Nightcrawler immediately plants the seed of favoring the material (footage) over the spiritual (life) through its seedy look at capitalism that only darkens at the nights elapse. The documentation of visceral carnage at extreme close-up is definitely satirical with accompanying dialogue that possesses an "acidic screwball quality," as Carson Lund of In Review Online describes; but the film often veers incredulously far into this gonzo behavior at the crime scenes and beyond, which ultimately causes Bloom's humanity (whatever shred that was inherent) to disappear into the same abyss as journalistic integrity. Cinematographer Robert Elswit's camera is committed to Bloom's psychology through consistently intense close-ups of not only the "action" but the character's dead-eyed expression. As the lens only seems to leave Bloom's side for panoramic views of the city, a consensual public perspective is not shown; so, while the director may somewhat accurately argue that society's concept of news has deteriorated to a state of no return, an aggregate is absent, which is contrary to Waters' depiction and subversion of teen suicide in the aforementioned Heathers. Beyond Bloom's folly, Nina Romina (Rene Russo), the news segment producer of a struggling LA station who begins to deal exclusively with Bloom, spills her intentions early about spinning an ongoing narrative about a carjacking crimewave, as she's determined her viewers are more reactive to the epidemic of urban crime creeping into the suburbs than any other pressure point.

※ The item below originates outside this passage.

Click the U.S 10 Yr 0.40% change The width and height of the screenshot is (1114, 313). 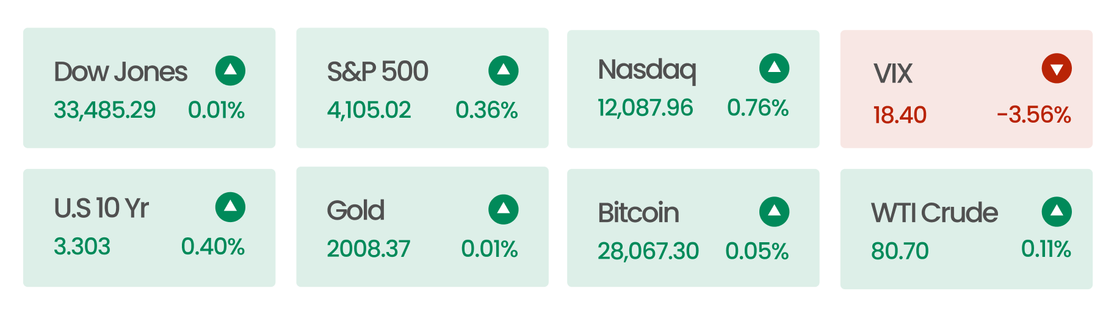pos(212,246)
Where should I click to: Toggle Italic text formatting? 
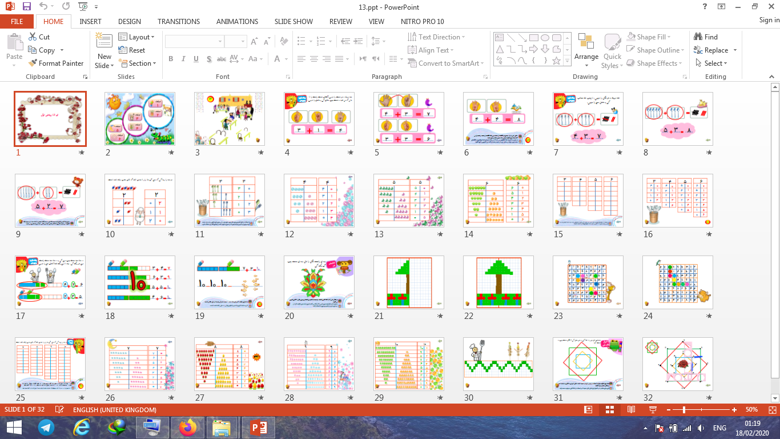(183, 59)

Playing out over the film's own narrative, this coverage threatens to collapse into a subjectively slanted mirror. As Nina inundates her viewers with violent images of sprawling suburban felonies, Gilroy could be accused of reductively spinning a cinematic tale of a dubious video journalist from a congruous angle. However, this is carefully confronted through the use of Bloom's handheld camcorder, a biting comment on the representation and portrayal of violence on film. The headline then transforms into one removed from the streets of any upscale or underclass neighborhood; what's truly newsworthy is taking place behind the scenes at the station regarding a few individuals who wield the power to manipulate their demographic, thereby fueling fear and anger towards another demographic. Essentially, it boils down to the type of distorted revelation in Michael Moore's Bowling for Columbine (2002)- that murders may decrease in actuality but their representation on television may rampantly increase- in relation to the truism pitched to Bloom by Loder. Excluding Chuck Tatem in Billy Wilder's Ace in the Hole (1951), Bloom may, in fact, more strongly embody the "If it bleeds, it leads" maxim than any other character in cinema history. In the end, writer-director Gilroy adheres to the Jason Dean ideology rather than something more ambiguous and credible; the extreme conclusion makes an impression, but its cynicism and insularity restrain the film from achieving a more resonant commentary and investigation.